To a first approximation, this behaves just like any other mass-under-a-force problem: since the gravitational force is
F=G*m1*m2/r^2, the acceleration on body 1 is
a1=G*m2/r^2 and that on body 2 is
a2=G*m1/r^2 — note that these accellerations are in the direction of the other body.
To keep this pseudo-code relatively minimal, I'm going to presume that there's already a well-defined
Vector class with all of the relevant operations (addition, subtraction, scalar multiplication and normalization) available, and all of my vector variables will be prefaced with a 'v'; e.g.,
Given this setup, then a first approximation is pretty straightforward — but there's one huge caveat that I'll cover at the end.
First of all, there's a straightforward initialization step:
vPos1 = vInitPos1; vVel1 = vInitVel1;
vPos2 = vInitPos2; vVel2 = vInitVel2;
Then on every update, we first find the vector from the first body to the second — of course, the vector from the second body to the first is just the negative of this. While we're at it, we pre-scale it by the gravitational constant and the inverse squared distance between the two vectors; these values will be the same for both accelleration computations, so now's a good time to get them out of the way. Note that since we'll normalize vDeltaPos by dividing it by its length, and then we divide it again by its squared length, we could actually just divide by the length cubed - but vector normalization routines often have special code for numerical stability, so it's generally best to do this 'the hard way'.
vDeltaPos = vPos2-vPos1;
radSq = vDeltaPos.LengthSquared();
vScaledDeltaPos = vDeltaPos*(GRAVITATIONAL_CONSTANT/radSq);
Now with this in hand, the acceleration for the two bodies is easy; body 1's accel just points towards body two, scaled by body 2's mass, while body 2's accel points towards body 1, scaled by that body's mass:
vAccel1 = mass2*vScaledDeltaPos;
vAccel2 = (-mass1)*vScaledDeltaPos;
With the accelerations in hand, then the update step is just two iterations of the Euler method, updating velocity from acceleration and updating position from velocity:
vVel1 += deltaTime*vAccel1;
vVel2 += deltaTime*vAccel2;
vPos1 += deltaTime*vVel1;
vPos2 += deltaTime*vVel2;
And that's all there is to it! But... there's a huge caveat here. Actually, two huge caveats. The first is that Euler's method is as inaccurate as a differential equation solver can get while still being useful; there are methods that give you much better accuracy for a given delta-Time, but they're a lot more complicated. (If you're curious about these, the magic names to start with are Runge-Kutta).

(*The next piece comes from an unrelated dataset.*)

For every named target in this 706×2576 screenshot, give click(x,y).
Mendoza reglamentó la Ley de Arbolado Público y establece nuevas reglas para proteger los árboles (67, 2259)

The second, though, is a little more subtle, and the code above luckily accounts for it. You may notice that I update the velocity before I update the position; this means that the position update uses the updated velocity rather than the 'old' velocity. This minor tweak helps to correct for a problem with the naive Euler methods: they don't necessarily conserve the energy of the system, so that even a configuration that looks like it should be a stable mutual orbit can wind up with the two bodies flying off towards infinity. Using the updated velocity is a very simple version of a so-called semi-implicit Euler method, which helps with energy conservation (at least to the approximation provided by the timestep), but if you want guaranteed long-term conservation - i.e., stable orbits over long timescales - then you'll want to look even deeper down the rabbit hole, into methods that are guaranteed to be energy-preserving.